30/7/2017 – Aldo Bondi, autotrasportatore di Rubiera , è uno dei nuovi vicepresidenti nazionali della Fita-Cna, il potente sindacato imprenditoriale dell’autotrasporto italiano. Alla guida della Fita regionale, Bondi è entrato nel board del nuovo presidente nazionale, il lombardo Patrizio Ricci, che ha sostituito la modenese Cinzia Franchini, ormai in totale rotta di collisione con l’associazione.
In una lettera aperta diramata alla vigilia dell’assemblea nazionale tenuta il 22 luglio a Roma, Cinzia Franchini ha accusato l’associazione di non aver neppure previsto la consueta relazione del presidente uscente, ha puntato il dito sul nuovo presidente affermando che è vicino ai consorzi economici “autoreferenziali”, ha parlato di “restaurazione” e ha annunciato la sua uscita dall’associazione. Ancora prima, Franchini era stata sconfitta nella competizione per la presidenza della Cna di Modena.

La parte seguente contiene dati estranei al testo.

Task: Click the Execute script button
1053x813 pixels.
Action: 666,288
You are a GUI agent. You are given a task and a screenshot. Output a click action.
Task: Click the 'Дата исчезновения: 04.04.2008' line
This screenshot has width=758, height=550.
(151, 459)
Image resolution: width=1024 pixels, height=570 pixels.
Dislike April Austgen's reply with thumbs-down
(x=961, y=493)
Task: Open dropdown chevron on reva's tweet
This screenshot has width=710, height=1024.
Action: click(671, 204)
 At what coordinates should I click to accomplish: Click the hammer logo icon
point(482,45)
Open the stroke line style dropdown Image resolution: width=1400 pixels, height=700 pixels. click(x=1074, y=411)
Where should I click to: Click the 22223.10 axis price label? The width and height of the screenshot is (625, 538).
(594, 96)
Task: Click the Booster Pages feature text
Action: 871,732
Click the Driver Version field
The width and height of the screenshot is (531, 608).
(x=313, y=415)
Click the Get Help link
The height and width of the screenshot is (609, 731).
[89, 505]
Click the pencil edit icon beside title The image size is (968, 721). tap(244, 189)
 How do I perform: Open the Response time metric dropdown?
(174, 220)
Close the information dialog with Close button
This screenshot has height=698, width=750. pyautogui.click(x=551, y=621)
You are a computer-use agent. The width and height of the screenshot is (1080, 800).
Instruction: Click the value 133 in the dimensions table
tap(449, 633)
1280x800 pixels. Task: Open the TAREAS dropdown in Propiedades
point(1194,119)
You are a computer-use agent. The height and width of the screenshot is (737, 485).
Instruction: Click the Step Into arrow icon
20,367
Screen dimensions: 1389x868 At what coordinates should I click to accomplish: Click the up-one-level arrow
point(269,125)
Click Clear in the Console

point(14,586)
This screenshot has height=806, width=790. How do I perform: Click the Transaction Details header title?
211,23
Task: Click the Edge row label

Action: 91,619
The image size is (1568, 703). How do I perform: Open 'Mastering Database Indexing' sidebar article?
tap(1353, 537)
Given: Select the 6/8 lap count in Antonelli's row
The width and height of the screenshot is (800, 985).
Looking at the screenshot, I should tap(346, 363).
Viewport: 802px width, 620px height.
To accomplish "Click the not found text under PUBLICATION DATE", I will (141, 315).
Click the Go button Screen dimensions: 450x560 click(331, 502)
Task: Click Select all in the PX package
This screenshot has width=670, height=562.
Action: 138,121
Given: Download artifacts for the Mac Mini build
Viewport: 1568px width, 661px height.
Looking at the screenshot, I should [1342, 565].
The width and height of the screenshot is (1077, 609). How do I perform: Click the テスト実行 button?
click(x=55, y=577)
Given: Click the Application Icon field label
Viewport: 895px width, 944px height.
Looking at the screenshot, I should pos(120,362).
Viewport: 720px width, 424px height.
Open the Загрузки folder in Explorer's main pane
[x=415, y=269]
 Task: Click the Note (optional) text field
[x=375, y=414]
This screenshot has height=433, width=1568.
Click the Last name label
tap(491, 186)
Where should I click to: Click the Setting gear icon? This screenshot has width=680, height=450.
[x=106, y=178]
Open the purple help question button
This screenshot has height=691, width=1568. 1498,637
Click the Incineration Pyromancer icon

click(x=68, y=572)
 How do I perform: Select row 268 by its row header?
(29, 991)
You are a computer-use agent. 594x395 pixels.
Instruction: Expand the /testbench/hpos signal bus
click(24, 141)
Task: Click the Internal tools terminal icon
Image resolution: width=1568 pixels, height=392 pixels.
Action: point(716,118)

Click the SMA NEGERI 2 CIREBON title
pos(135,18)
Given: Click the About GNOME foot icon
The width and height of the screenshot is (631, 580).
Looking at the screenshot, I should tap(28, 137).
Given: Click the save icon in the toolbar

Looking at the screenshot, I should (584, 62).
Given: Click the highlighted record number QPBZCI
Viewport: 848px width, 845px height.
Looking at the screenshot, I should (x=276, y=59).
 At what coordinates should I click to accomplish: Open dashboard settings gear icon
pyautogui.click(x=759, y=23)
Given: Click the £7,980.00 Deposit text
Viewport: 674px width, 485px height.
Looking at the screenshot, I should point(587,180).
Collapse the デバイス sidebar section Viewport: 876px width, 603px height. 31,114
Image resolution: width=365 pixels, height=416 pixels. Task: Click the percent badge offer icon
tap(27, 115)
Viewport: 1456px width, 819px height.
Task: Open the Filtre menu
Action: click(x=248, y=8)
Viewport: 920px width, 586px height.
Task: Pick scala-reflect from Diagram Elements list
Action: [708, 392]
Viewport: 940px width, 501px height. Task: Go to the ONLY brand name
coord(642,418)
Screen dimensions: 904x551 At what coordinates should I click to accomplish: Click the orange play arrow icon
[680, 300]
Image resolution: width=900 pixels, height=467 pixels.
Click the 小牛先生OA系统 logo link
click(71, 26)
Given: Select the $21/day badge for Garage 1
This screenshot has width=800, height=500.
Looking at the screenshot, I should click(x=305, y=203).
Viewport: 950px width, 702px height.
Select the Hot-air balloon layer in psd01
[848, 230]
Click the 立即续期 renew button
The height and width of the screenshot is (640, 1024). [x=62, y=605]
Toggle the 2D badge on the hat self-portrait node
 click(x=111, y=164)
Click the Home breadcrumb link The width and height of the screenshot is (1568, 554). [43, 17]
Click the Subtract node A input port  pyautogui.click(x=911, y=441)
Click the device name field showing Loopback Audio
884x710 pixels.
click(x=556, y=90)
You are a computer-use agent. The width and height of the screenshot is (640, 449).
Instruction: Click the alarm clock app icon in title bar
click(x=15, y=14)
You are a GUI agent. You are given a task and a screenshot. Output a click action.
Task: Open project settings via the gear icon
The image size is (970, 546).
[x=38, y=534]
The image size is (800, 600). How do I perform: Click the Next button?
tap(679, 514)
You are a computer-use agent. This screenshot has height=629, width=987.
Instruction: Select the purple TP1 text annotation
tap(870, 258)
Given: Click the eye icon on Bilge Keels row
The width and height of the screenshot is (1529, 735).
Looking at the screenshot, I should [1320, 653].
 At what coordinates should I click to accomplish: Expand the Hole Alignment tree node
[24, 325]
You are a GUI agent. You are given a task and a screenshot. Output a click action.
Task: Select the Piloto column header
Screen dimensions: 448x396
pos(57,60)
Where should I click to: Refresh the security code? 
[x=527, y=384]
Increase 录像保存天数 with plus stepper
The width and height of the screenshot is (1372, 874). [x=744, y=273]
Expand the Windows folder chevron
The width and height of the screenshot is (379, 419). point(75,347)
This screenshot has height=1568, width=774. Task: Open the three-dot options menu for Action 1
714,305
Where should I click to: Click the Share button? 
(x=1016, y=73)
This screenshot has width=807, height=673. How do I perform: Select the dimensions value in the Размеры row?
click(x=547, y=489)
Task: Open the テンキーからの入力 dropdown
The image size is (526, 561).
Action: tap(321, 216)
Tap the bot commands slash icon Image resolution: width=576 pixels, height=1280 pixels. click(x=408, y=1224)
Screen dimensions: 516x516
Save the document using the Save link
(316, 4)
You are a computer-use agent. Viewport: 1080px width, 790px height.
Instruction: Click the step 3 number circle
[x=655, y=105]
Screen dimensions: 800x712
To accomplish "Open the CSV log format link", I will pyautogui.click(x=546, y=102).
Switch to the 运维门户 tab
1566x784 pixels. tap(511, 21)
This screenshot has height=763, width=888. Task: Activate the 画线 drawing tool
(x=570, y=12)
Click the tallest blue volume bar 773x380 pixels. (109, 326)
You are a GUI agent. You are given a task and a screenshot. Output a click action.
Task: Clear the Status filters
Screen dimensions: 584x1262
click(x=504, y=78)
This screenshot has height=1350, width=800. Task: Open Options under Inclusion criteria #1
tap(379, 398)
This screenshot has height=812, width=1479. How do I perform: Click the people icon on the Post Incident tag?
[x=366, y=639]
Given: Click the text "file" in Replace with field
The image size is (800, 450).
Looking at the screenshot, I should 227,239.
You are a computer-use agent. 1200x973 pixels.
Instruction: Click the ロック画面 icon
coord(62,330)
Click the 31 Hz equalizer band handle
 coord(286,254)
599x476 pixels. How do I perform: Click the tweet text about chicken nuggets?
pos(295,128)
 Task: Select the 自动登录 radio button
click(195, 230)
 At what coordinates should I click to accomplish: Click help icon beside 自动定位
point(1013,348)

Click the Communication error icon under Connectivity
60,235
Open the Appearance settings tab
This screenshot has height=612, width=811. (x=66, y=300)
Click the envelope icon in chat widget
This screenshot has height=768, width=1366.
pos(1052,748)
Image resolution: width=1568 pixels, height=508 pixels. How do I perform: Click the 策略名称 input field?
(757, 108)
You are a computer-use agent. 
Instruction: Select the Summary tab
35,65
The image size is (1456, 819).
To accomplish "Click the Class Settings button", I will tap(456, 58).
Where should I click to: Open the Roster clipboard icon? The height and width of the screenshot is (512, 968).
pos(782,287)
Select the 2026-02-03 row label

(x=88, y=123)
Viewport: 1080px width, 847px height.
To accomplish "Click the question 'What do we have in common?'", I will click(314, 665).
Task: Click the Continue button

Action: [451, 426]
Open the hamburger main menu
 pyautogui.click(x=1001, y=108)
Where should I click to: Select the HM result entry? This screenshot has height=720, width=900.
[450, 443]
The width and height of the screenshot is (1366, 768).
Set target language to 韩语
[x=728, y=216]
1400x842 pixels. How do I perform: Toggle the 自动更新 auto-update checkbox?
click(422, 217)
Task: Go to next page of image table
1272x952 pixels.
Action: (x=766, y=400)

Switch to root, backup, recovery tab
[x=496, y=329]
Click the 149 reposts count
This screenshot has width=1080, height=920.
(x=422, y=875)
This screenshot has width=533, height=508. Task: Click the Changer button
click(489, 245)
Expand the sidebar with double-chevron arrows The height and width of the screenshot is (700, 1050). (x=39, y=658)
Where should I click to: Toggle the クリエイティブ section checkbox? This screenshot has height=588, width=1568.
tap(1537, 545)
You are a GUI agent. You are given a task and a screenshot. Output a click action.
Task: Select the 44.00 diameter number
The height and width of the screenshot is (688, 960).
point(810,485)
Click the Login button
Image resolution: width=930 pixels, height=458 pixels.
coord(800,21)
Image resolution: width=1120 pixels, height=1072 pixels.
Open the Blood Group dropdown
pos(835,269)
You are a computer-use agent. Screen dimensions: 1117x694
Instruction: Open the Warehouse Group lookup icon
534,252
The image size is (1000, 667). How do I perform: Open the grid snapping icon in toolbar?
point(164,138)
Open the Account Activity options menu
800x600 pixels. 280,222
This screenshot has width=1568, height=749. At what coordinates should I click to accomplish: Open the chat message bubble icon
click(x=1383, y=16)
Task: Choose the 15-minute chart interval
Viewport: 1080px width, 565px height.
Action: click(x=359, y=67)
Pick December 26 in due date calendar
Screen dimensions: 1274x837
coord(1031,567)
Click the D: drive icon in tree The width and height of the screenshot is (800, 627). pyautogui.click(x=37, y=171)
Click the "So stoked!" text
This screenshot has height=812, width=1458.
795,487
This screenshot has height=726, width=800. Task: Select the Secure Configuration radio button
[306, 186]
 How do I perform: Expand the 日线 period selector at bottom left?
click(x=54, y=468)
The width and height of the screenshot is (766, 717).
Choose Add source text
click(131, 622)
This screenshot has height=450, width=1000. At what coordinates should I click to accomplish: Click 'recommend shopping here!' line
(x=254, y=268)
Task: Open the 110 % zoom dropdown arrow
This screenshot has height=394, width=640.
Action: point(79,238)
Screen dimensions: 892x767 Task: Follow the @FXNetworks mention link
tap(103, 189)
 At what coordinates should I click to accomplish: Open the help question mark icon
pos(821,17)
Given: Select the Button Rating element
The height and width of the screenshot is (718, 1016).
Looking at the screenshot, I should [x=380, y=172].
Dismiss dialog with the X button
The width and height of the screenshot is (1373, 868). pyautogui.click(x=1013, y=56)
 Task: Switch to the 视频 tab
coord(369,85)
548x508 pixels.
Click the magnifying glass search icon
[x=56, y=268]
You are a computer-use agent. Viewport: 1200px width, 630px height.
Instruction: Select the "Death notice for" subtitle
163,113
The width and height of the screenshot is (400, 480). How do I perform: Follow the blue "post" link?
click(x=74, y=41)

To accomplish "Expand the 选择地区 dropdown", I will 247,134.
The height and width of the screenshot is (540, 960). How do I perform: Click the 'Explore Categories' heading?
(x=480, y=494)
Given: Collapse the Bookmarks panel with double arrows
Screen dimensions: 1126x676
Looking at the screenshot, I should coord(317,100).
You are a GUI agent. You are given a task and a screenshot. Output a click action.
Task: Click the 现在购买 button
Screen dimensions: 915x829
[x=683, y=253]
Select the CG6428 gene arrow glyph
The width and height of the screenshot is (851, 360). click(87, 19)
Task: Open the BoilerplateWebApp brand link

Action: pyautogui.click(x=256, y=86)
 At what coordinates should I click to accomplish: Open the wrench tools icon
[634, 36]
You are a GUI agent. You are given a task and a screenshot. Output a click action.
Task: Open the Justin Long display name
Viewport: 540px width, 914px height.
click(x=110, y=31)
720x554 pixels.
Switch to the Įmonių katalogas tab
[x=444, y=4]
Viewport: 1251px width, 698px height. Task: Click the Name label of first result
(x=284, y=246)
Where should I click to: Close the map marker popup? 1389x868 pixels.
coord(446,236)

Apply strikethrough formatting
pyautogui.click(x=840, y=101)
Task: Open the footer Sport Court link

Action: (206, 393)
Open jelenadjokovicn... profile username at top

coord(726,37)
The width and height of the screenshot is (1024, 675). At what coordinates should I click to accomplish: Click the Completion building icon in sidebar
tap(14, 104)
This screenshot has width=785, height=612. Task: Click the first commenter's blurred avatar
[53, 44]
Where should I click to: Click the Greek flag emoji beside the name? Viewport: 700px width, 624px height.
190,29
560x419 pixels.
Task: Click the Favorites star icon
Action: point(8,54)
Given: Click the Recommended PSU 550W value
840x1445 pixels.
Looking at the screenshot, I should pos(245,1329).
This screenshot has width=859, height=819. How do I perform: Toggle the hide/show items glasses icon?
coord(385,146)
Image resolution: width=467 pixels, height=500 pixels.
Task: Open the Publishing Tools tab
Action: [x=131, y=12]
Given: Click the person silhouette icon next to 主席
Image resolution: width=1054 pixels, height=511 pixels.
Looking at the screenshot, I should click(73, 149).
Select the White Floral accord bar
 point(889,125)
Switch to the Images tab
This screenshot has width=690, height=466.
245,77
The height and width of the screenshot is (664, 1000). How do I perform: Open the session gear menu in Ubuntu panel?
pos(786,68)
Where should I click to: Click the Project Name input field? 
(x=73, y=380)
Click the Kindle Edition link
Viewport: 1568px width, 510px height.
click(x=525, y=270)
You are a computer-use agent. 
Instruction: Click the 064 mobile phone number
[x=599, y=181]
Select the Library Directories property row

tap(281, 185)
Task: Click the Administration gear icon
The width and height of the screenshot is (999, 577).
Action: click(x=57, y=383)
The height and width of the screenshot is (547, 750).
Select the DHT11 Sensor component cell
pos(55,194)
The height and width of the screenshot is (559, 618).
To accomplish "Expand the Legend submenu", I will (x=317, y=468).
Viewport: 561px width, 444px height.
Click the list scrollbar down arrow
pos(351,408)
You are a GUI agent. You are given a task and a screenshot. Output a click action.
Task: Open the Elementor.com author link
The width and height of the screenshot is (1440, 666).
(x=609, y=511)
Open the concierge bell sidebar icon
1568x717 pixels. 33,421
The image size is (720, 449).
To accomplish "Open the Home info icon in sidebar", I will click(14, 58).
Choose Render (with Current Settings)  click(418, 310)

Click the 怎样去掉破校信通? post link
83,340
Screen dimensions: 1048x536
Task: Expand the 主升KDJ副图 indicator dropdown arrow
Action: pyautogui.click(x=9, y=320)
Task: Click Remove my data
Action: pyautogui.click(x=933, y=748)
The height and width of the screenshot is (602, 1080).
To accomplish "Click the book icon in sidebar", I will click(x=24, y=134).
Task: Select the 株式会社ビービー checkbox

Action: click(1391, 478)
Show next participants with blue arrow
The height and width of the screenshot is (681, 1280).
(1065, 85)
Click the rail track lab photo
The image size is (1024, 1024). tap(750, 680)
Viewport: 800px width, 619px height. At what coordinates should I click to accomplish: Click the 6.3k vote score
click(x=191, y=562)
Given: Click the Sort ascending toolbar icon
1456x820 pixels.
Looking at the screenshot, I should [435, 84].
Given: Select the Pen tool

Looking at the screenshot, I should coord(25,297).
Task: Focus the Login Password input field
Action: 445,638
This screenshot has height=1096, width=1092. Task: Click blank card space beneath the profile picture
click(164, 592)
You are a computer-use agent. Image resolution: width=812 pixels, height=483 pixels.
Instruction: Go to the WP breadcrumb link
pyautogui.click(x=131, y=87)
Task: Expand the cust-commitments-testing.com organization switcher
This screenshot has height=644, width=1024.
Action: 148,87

L’ex presidente lamenta di aver pagato “prezzi molto alti” per l’impegno profuso nel garantire l’autonomia della Fita dai consorzi di servizi e soprattutto per il suo impegno antimafia, che ha portato alla costituzione di parte civile nei processi Caronte e Aemilia. Nondimeno Franchini si era distinta per la guerra – portata al sindaco di Castelnovo Monti Enrico Bini, presidente del consorzio Fitalog e da anni, prima ancora di Franchini, in prima linea nel contrastare la penetrazione delle mafie nell’economia emiliana.
CHI E’ ALDO BONDI
Nato a Pavullo nel Frignano ma residente a Rubiera, svolge l’attività di autotrasportatore nel settore inerti ed è Presidente del consorzio C.A.R.S., Consorzio Autotrasportatori Ribaltabili Secchia di Marzaglia che associa 14 trasportatori. Da 20 anni associato associato CNA Fita. Dal 2013 al 2016 presidente di CNA Fita Reggio Emilia per poi passare alla presidenza regionale dell’Unione.